Sally's In the Alley
Norbert Davis
1943
Chapter 1
THIS WILL PROBABLY STRIKE YOU AS HIGHLY improbable if
you know your Hollywood, but the lobby of the Orna Apartment Hotel,
off Rossmore south of Melrose, is done in very nice taste. It is neat and
narrow and dignified, with a conservative blue carpet on the floor and a
small black reception desk on a line straight back from the unadorned
plate glass door.
At this particular moment its only occupant was the desk clerk. He was
small and very young-looking, and he had dark curly hair and a snub
nose with freckles across the bridge. His blue eyes were staring with a
look of fierce, crosshatched concentration at the pictured diagram of a
radio hookup he had spread out on the desk.
The plate glass door opened, and a man came into the lobby with a
quietly purposeful air. He was blond and a little better than medium
height, and he was wearing an inconspicuous blue business suit. He
looked so much like an attorney or an accountant or the better class of
insurance broker that it was perfectly obvious what he really was.
He walked up to the desk and said, "Have you a party by the name of
Pocus staying here?"
The desk clerk was following the whirligig line that indicated a coil on
his diagram with the point of a well-chewed pencil.
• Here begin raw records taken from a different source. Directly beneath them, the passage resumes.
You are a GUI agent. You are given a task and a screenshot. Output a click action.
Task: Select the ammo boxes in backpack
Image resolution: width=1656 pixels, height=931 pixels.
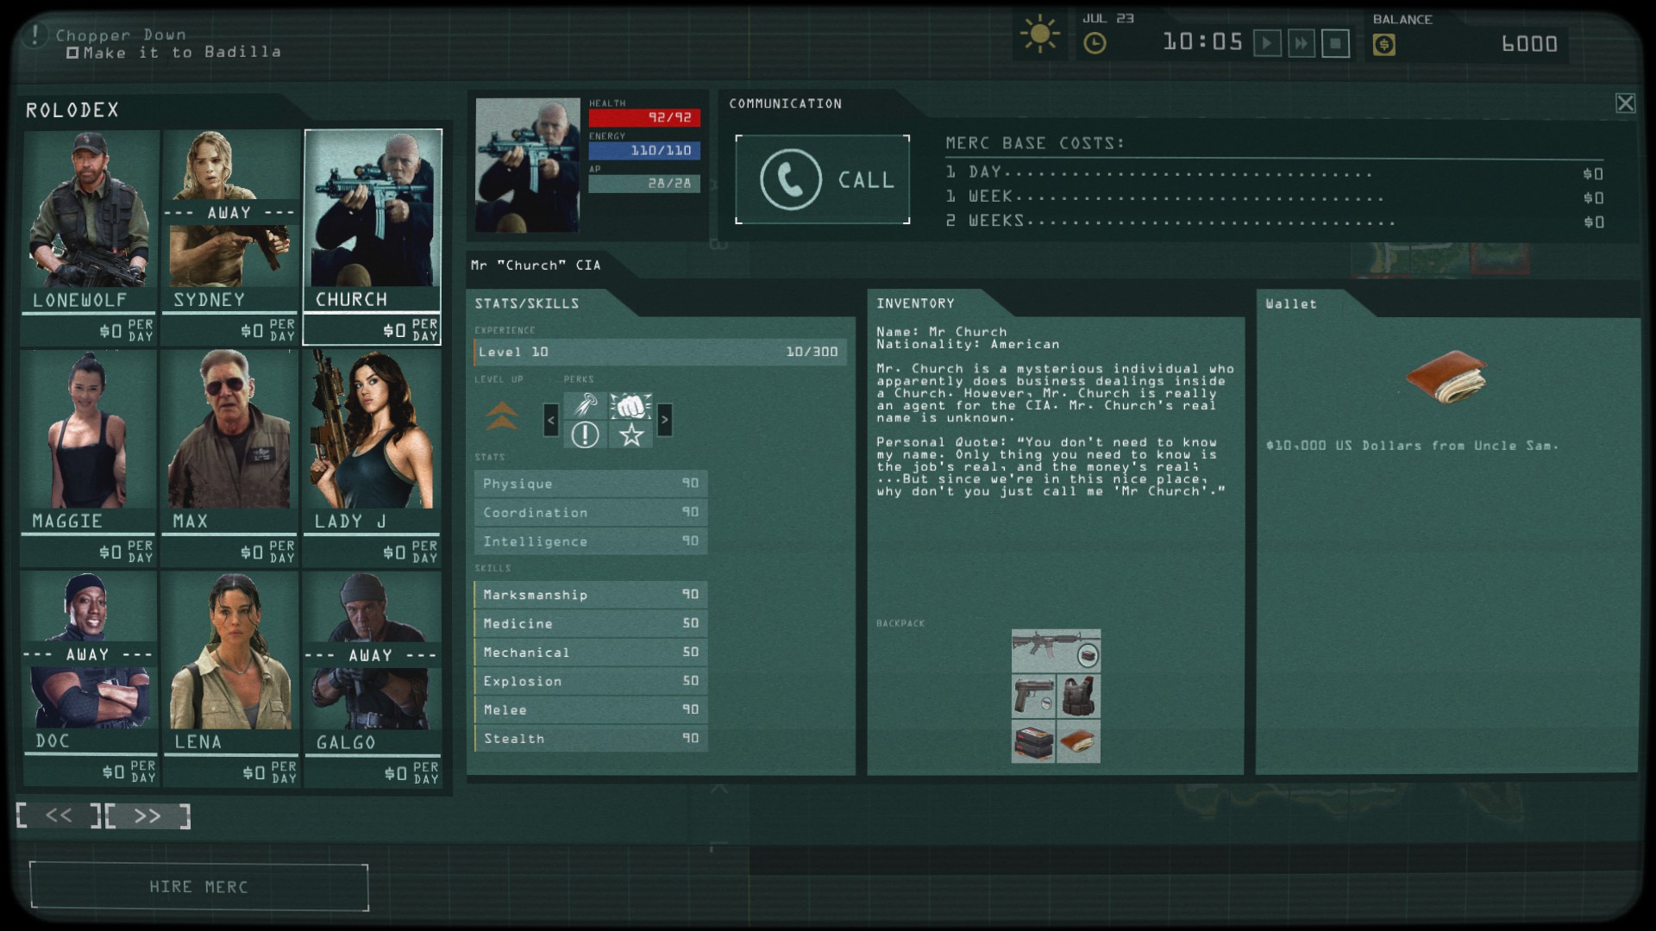1032,741
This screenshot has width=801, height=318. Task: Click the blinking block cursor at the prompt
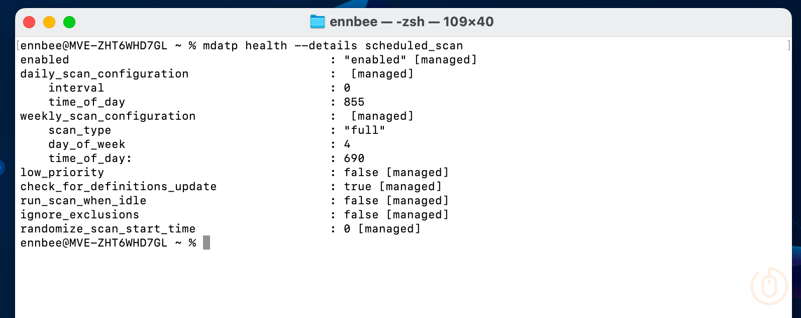pos(206,243)
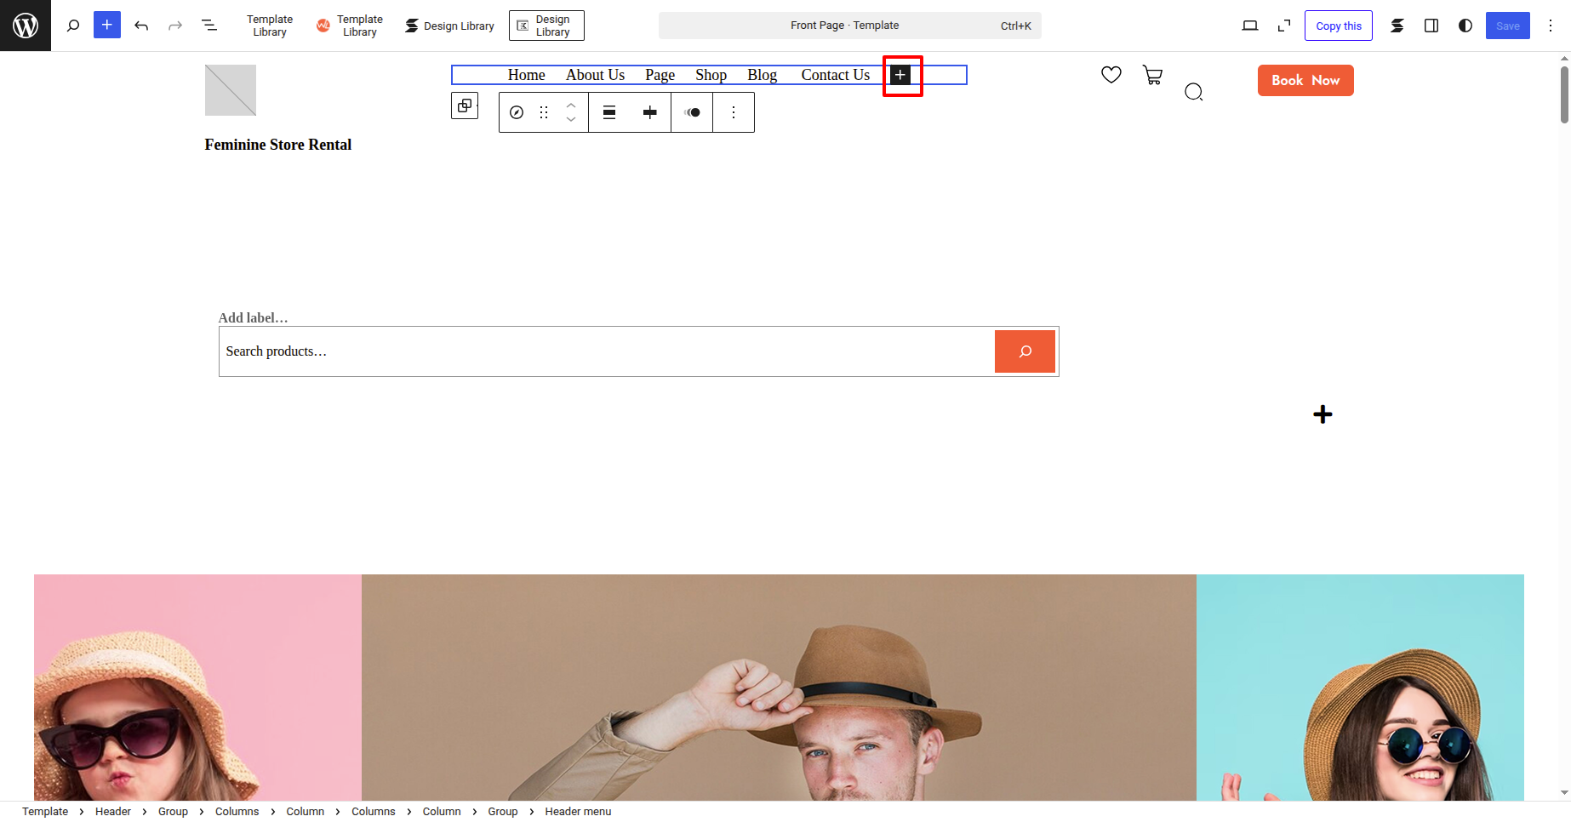
Task: Toggle fullscreen view mode
Action: (1284, 26)
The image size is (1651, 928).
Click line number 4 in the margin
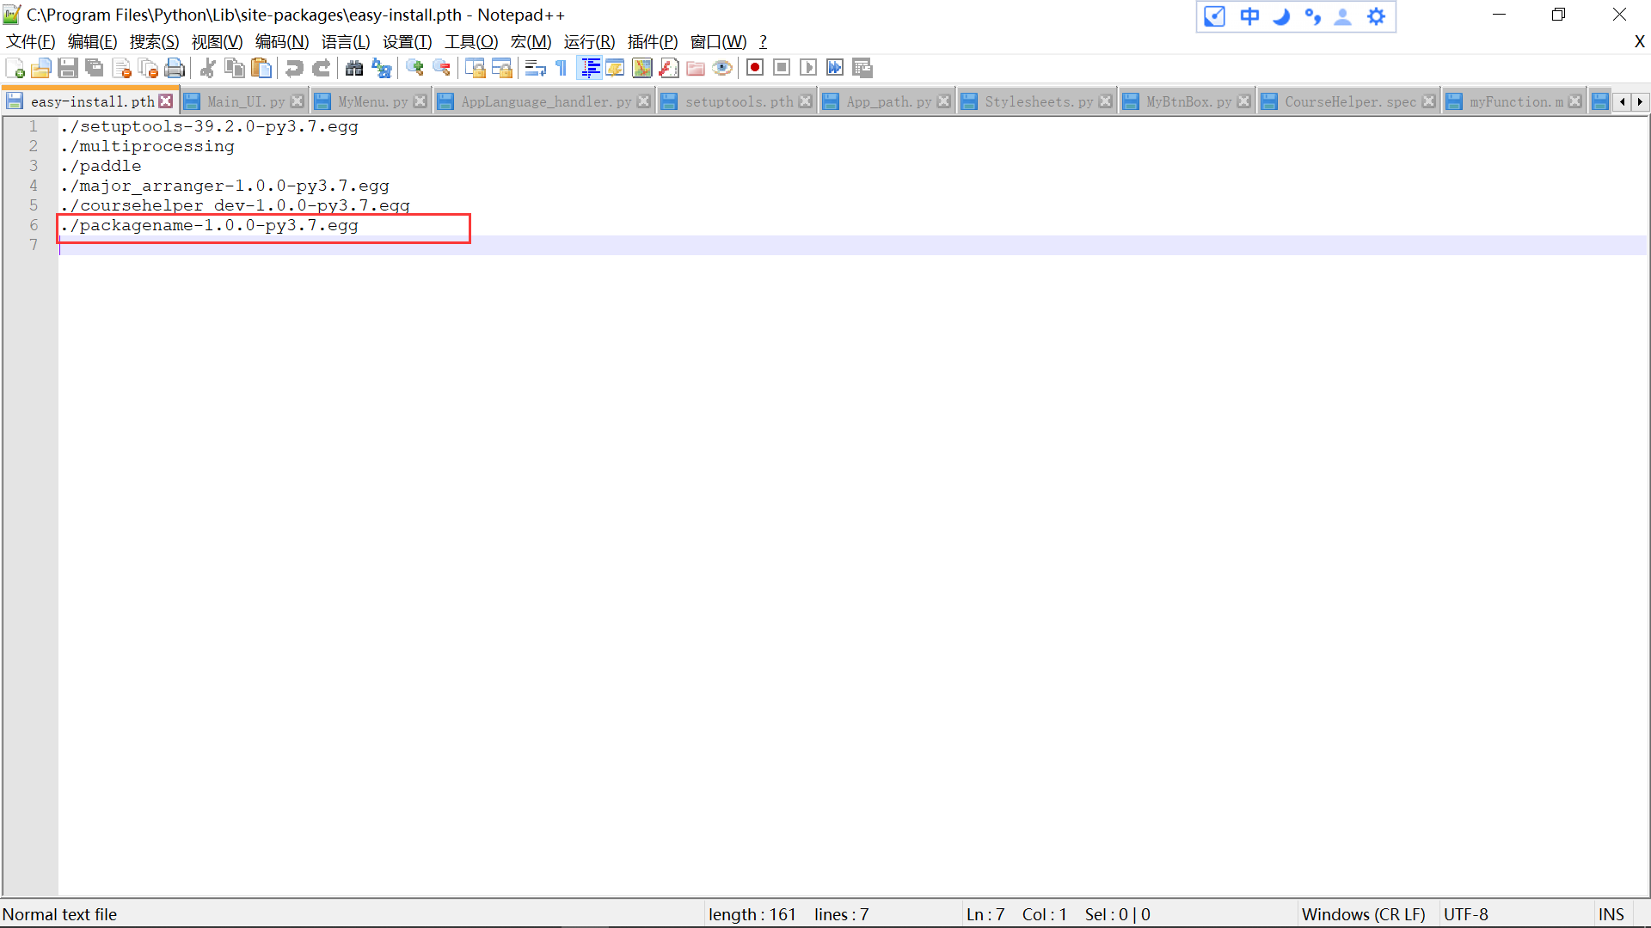(34, 185)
The pencil point
hesitated for a split second and then moved on again.
"No," he said. He didn't have to bother about being courteous because
he intended to quit the apartment hotel any minute now and get a job at
a fabulous salary in a war plant installing radios in fighter planes.
The blond man took a leather folder from his pocket, opened it, and
spread it out on the radio diagram. "Take a look at this."
The clerk studied the big gold badge for a second and then looked up
slowly. "You're a G-man."
The blond man winced slightly. "I'm a special agent of the Department
of Justice. Let's start over again. What's your name?"
"Edmund."
"All right, Edmund. Have you got a party by the name of Pocus staying
here? H. Pocus or Hocus Pocus?"
"No," said Edmund. He cleared his throat. "Will you excuse me for a
second? I've got to call and wake up one of our tenants. He works on
the swing shift, and he has to get waked up and eat before--"
The blond man punched him suddenly and expertly in the chest with a
stiffened forefinger. "Get away from the switchboard. You're not
tipping anybody off." He whistled shrilly through his teeth.
Another man came in the front door. He was short and stocky, and he
had sleepy brown eyes and a scar on his nose. A third man came in
from the hall that led to the back door. He was very tall and thin,
stooped a little. He wore a light topcoat, and he kept his hands in its
pockets.
"They're here," said the blond man. "Come on, Edmund. Give. Which
apartment are they in?"
Edmund stood mute.
The blond man watched him curiously. "Are you scared of them?"
"Yes," said Edmund.
"Listen, son," said the blond man. "This is the government you're
talking to now. If either one of them even made a pass at you, we'd put
them away in Alcatraz."
"How do I know they'd stay there?" Edmund asked.
"All right," said the blond man. "Come on out from behind that desk.
Sit down in that chair and rest your feet. Look up the tenant index,
Curtis."
The stocky man went behind the desk, found the file of register cards,
and ran through them expertly.
"In two-two-nine," he said. He looked under the desk. "Here's the pass
key." He flipped it to the blond man.
"Okay," said the blond man. "Stay here and watch the board, Curtis. If
anybody comes down the elevator, they wait in the lobby. If anyone
comes in the front, they wait, too."
"Sure," said Curtis.
"You come with me, Barstow," the blond man said. "We'll take the
stairs. Go easy."
They went up to the second floor and along a hall that was carpeted in
the same dark blue as the lobby, and stopped in front of the door
numbered 229. The blond man fitted the passkey in the lock and turned
it without making the slightest sound. He opened the door just as
silently.
It was a single apartment, and the big combination living
room-bedroom was bright and cheery with the sun coming in a warm,
slatted flood through the Venetian blinds. There was no one in sight,
but a door to the left was slightly open and through it came the
pleasantly languid gurgle and splash of bathwater.